Matthew, no entanto, percebeu que havia algo diferente
nela em relação às companheiras. Era uma diferença que o
preocupava por ser algo deslocado e que não deveria
existir. Anne tinha o rosto mais iluminado, olhos maiores e
a fisionomia mais delicada que as outras. Até mesmo o
tímido e distraído Matthew havia aprendido a notar essas
coisas. Mas a diferença que o perturbava não consistia em
nenhum desses aspectos. O que seria, então?
Matthew continuou assolado por essa dúvida um bom
tempo depois que as outras meninas se foram, de braços dados pela longa alameda congelada, e Anne se afundara
em seus livros. Ele pressentia que não podia recorrer a
Marilla, que com toda certeza, fungaria com desdém e diria
que a única diferença visível entre Anne e as outras
meninas era que elas às vezes ficavam caladas, enquanto
Anne nunca fechava a matraca. Matthew sabia que isso
não seria de grande ajuda.
Naquela noite, para desgosto de Marilla, ele recorreu
ao cachimbo para ajudá-lo a estudar o assunto. Depois de
fumar por duas horas e refletir profundamente, Matthew
chegou a uma conclusão. Anne não se vestia como as
outras meninas!
Quanto mais Matthew pensava sobre o tema, mais se
convencia — nunca, desde que chegara a Green Gables,
Anne havia se vestido como as outras meninas. Marilla
fazia com que ela usasse vestidos lisos e sóbrios, todos do
mesmo molde. Apesar de saber que havia algo chamado
“moda”, o conhecimento de Matthew sobre o assunto só
chegava até aí. Mas estava certo de que as mangas de Anne
não se pareciam em nada com as das outras meninas.
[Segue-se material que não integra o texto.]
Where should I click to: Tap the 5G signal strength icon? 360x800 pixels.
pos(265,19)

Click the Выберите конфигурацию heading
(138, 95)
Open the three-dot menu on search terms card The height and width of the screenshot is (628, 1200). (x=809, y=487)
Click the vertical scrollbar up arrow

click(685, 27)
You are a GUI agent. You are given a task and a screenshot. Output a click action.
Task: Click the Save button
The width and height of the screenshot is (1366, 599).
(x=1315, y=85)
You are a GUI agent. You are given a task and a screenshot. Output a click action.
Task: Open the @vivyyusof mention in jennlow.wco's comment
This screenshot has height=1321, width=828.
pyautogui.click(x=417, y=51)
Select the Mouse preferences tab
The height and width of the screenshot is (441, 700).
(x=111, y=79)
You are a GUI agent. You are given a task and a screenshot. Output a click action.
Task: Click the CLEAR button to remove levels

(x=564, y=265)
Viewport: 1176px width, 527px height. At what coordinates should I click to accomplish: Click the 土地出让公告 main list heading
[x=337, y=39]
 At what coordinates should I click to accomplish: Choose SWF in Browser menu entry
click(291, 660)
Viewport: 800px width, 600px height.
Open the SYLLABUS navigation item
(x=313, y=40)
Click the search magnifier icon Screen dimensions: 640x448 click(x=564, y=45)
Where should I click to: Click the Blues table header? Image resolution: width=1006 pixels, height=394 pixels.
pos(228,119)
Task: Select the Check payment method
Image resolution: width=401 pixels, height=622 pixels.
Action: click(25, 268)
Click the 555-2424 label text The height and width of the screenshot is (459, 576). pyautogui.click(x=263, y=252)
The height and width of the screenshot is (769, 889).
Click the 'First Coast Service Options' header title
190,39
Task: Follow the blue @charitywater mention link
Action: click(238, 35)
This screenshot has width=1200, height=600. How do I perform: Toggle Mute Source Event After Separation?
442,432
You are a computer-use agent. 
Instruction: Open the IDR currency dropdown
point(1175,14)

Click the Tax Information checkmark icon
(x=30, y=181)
Recordou o grupo que vira ao redor dela naquela ocasião —
todas festivas, com corpetes vermelhos, azuis, rosas e
brancos — e se perguntou por que Marilla sempre a trajava
de forma tão simples e antiquada.
Claro que não devia ser um grande problema. Marilla
sabia o que era melhor, e era quem a estava educando.
Portanto, provavelmente havia algum motivo racional e inescrutável. Mas certamente não faria mal deixar a
criança ter pelo menos um vestido bonito — algo como o
que Diana Barry sempre usava. Matthew decidiu que daria
um a ela, o que sem dúvida seria contestado como uma
intromissão descabida. Estavam a apenas duas semanas do
Natal. Um vestido novo e bonito seria o presente certo.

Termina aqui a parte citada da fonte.